I'm sorry man.  It wasn't meant to mock you.  I was just poking a little fun.  I figured you'd have a little bit of a sense of humor about it all.  You have to know that it's a little hard to believe for most people.  I'll take the picture off for you.

I get that you don't believe in God.  Can you get that it's hard for me to believe that you saw that?


----------



## hummdaddy (Aug 24, 2011)

Huntinfool said:


> Have a little bit of a sense of humor man.  If you saw it you saw it.  I won't question what you saw.
> 
> 
> 
> ...



the sun is the closest star ... in the sky how many stars do you see ... do you think you just go out there and hit a brick wall some where and it stops ... no, its infinity and beyond .so to think we are the only life is whats crazy
seems i was threatened of being banned for mockery just the other day was my point . i don't want anyone banned , i believe in freedom of speech.. seems 1 sided at times


----------



## Huntinfool (Aug 24, 2011)

I'll be honest, I don't know if there is other life.  It's entirely possible.  If God created the earth and all that is in it, he's certainly capable of doing the same elsewhere.
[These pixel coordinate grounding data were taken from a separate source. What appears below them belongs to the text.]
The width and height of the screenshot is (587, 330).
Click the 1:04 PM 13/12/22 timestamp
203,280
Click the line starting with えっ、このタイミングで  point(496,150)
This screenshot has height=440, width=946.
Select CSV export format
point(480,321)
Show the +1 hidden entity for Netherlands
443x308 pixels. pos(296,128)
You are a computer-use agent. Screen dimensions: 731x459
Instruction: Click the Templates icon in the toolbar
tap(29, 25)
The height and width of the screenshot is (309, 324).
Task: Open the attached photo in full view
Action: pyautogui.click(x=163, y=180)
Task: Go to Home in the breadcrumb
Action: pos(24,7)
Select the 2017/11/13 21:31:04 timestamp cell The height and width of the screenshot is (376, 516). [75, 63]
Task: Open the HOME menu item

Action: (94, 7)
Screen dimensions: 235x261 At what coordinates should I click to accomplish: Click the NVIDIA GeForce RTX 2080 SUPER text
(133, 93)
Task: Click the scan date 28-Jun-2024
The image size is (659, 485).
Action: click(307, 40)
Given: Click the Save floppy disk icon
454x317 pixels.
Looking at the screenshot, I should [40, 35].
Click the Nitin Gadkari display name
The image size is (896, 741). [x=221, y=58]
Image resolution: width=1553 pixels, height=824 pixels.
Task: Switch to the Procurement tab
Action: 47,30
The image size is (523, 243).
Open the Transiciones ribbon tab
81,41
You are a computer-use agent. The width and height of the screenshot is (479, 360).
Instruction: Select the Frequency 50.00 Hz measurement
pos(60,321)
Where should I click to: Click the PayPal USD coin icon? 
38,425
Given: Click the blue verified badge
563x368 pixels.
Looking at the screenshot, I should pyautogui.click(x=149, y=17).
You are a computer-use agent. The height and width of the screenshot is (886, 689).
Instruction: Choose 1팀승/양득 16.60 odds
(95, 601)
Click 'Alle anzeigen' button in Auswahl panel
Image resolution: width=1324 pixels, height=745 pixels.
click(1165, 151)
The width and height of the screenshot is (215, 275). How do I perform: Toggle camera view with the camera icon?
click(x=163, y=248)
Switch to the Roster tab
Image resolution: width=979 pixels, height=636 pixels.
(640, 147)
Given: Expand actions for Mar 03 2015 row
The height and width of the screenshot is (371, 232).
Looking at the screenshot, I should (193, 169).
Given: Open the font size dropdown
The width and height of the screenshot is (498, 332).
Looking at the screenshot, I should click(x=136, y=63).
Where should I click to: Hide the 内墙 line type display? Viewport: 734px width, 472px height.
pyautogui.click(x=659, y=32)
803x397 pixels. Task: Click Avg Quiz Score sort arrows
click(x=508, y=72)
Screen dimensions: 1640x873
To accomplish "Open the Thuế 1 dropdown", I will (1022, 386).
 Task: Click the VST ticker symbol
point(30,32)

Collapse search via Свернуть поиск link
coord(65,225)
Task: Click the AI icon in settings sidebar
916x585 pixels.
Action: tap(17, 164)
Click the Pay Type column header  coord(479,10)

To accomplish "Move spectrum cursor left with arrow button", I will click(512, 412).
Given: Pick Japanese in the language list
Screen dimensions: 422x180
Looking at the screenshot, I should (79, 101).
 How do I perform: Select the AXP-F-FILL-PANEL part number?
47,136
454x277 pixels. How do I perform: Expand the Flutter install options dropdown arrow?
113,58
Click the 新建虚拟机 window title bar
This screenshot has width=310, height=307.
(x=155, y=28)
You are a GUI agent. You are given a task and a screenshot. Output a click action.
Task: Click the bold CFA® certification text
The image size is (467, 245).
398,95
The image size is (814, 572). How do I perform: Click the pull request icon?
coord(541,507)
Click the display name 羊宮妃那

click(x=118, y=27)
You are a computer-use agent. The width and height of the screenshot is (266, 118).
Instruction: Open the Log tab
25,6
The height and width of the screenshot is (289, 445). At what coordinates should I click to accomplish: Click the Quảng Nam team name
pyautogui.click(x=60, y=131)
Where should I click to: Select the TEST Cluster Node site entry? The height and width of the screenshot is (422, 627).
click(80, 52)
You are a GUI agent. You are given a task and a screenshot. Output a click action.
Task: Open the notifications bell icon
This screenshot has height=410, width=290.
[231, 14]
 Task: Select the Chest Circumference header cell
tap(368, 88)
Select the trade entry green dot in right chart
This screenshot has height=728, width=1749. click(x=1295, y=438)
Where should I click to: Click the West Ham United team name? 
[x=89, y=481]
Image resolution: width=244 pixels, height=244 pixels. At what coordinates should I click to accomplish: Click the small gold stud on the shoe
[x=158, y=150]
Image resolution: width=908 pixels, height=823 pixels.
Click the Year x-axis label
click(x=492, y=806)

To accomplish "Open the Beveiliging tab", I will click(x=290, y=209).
What I can't understand is that you'll allow (with conviction) that aliens exist....but you are 100% convinced that God doesn't.  In fact you consistently mock those that do beileve that.  That doesn't make any sense to me.

Be honest....you stole "infinity and beyond" from Buzz Lightyear. 

Our kids stuff sneaks into our daily stuff all the time doesn't it?  heck, I'm wearing a Sleeping Beauty bandaid right now!


----------



## hummdaddy (Aug 24, 2011)

Huntinfool said:


> I'll be honest, I don't know if there is other life.  It's entirely possible.  If God created the earth and all that is in it, he's certainly capable of doing the same elsewhere.
> 
> What I can't understand is that you'll allow (with conviction) that aliens exist....but you are 100% convinced that God doesn't.  In fact you consistently mock those that do beileve that.  That doesn't make any sense to me.
> 
> ...



i am not saying god did not exist , i am saying the  god that created us was possibly alien intelligence .. where he came from i do not know ... and i have a 3 year old that watches Toy Story 1, 2,and 3 all the time ...


----------



## JB0704 (Aug 24, 2011)

Just a random thought, from a person on earth's perspective, wouldn't God be defined as "alien intelligence" regardless of the nature of his existence?


----------



## Huntinfool (Aug 24, 2011)

> i am not saying god did not exist , i am saying the god that created us was possibly alien intelligence .. where he came from i do not know ... and i have a 3 year old that watches Toy Story 1, 2,and 3 all the time ...



Got ya.

But you've said a bunch of times that God is mythical, etc.  I dont' see how that jives with what you just posted.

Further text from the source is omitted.